选文>
== == ==
Pandas是入门Python做数据分析所必须要掌握的一个库,本文精选了十套练习题,帮助读者上手Python代码,完成数据集探索。
本文内容由科赛网翻译整理自Github,建议读者完成科赛网 从零上手Python关键代码 和 Pandas基础命令速查表 教程学习的之后,再对本教程代码进行调试学习。
【小提示:本文所使用的数据集下载地址:DATA | TRAIN 练习数据集】
点击此处,不用配环境,就可以在线运行代码
这十套练习,教你如何使用Pandas做数据分析
其他x题系列:
习题编号 | 内容 | 相应数据集 |
---|---|---|
练习1 - 开始了解你的数据 | 探索Chipotle快餐数据 | chipotle.tsv |
练习2 - 数据过滤与排序 | 探索2012欧洲杯数据 | Euro2012_stats.csv |
练习3 - 数据分组 | 探索酒类消费数据 | drinks.csv |
练习4 -Apply函数 | 探索1960 - 2014 美国犯罪数据 | US_Crime_Rates_1960_2014.csv |
练习5 - 合并 | 探索虚拟姓名数据 | 练习中手动内置的数据 |
练习6 - 统计 | 探索风速数据 | wind.data |
练习7 - 可视化 | 探索泰坦尼克灾难数据 | train.csv |
练习8 - 创建数据框 | 探索Pokemon数据 | 练习中手动内置的数据 |
练习9 - 时间序列 | 探索Apple公司股价数据 | Apple_stock.csv |
练习10 - 删除数据 | 探索Iris纸鸢花数据 | iris.csv |
相应数据集:chipotle.tsv
# 运行以下代码
import pandas as pd
# 运行以下代码
path1 = "../input/pandas_exercise/exercise_data/chipotle.tsv" # chipotle.tsv
# 运行以下代码
chipo = pd.read_csv(path1, sep = '\t')
# 运行以下代码
chipo.head(10)
# 运行以下代码
chipo.shape[1]
# 运行以下代码
chipo.columns
# 运行以下代码
chipo.index
# 运行以下代码,做了修正
c = chipo[['item_name','quantity']].groupby(['item_name'],as_index=False).agg({'quantity':sum})
c.sort_values(['quantity'],ascending=False,inplace=True)
c.head()
# 运行以下代码
chipo['item_name'].nunique()
# 运行以下代码,存在一些小问题
chipo['choice_description'].value_counts().head()
# 运行以下代码
total_items_orders = chipo['quantity'].sum()
total_items_orders
# 运行以下代码
dollarizer = lambda x: float(x[1:-1])
chipo['item_price'] = chipo['item_price'].apply(dollarizer)
# 运行以下代码,已经做更正
chipo['sub_total'] = round(chipo['item_price'] * chipo['quantity'],2)
chipo['sub_total'].sum()
# 运行以下代码
chipo['order_id'].nunique()
# 运行以下代码,已经做过更正
chipo[['order_id','sub_total']].groupby(by=['order_id']).agg({'sub_total':'sum'})['sub_total'].mean()
== == ==
练习说明>
(1) 请照原样抄写选文中从“# 运行以下代码,存在一些小问题”起到“round(chipo['item_price'] * chipo['quantity'],2)”为止(含这两处)的部分。
(2) 根据选文回答下列问题:
(a) 练习3对应的数据集是哪个文件?
(b) 练习9探索的是哪家公司的股价数据?
(c) 读取 chipotle.tsv 时,sep 参数被设为什么值?

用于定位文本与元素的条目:
== == ==
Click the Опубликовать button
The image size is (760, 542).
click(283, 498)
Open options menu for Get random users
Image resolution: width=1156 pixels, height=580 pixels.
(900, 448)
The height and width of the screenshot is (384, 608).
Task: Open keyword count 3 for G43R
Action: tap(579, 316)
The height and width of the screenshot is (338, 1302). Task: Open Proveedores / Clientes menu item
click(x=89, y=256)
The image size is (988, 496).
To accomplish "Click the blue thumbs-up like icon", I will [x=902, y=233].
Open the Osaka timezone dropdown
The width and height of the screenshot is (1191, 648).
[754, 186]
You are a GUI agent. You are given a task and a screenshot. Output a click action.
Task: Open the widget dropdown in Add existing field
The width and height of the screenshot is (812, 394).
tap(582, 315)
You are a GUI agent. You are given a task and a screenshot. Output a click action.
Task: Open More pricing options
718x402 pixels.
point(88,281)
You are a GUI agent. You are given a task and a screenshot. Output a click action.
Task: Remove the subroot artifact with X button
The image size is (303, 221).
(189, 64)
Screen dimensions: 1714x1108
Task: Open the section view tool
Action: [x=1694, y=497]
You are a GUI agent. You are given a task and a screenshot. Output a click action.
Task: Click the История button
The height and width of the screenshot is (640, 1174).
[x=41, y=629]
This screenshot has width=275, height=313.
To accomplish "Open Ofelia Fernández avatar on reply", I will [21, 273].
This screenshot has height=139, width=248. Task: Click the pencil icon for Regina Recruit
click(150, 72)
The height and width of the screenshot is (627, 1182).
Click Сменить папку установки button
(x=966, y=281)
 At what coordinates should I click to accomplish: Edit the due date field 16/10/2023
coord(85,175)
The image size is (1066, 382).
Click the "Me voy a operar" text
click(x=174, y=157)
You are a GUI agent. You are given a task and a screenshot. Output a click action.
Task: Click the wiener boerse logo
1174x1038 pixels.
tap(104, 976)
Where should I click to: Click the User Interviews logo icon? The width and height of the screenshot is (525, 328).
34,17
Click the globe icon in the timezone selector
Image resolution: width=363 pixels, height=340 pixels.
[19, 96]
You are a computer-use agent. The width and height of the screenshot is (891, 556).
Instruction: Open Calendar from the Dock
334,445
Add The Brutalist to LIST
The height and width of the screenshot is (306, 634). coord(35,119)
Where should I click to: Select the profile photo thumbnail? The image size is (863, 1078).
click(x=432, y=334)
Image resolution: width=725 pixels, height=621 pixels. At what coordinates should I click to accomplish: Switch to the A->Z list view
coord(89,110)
== == ==
答案列表>
(1)
# 运行以下代码,存在一些小问题
chipo['choice_description'].value_counts().head()
# 运行以下代码
total_items_orders = chipo['quantity'].sum()
total_items_orders
# 运行以下代码
dollarizer = lambda x: float(x[1:-1])
chipo['item_price'] = chipo['item_price'].apply(dollarizer)
# 运行以下代码,已经做更正
chipo['sub_total'] = round(chipo['item_price'] * chipo['quantity'],2)

(2)
(a) drinks.csv
(b) Apple公司
(c) '\t'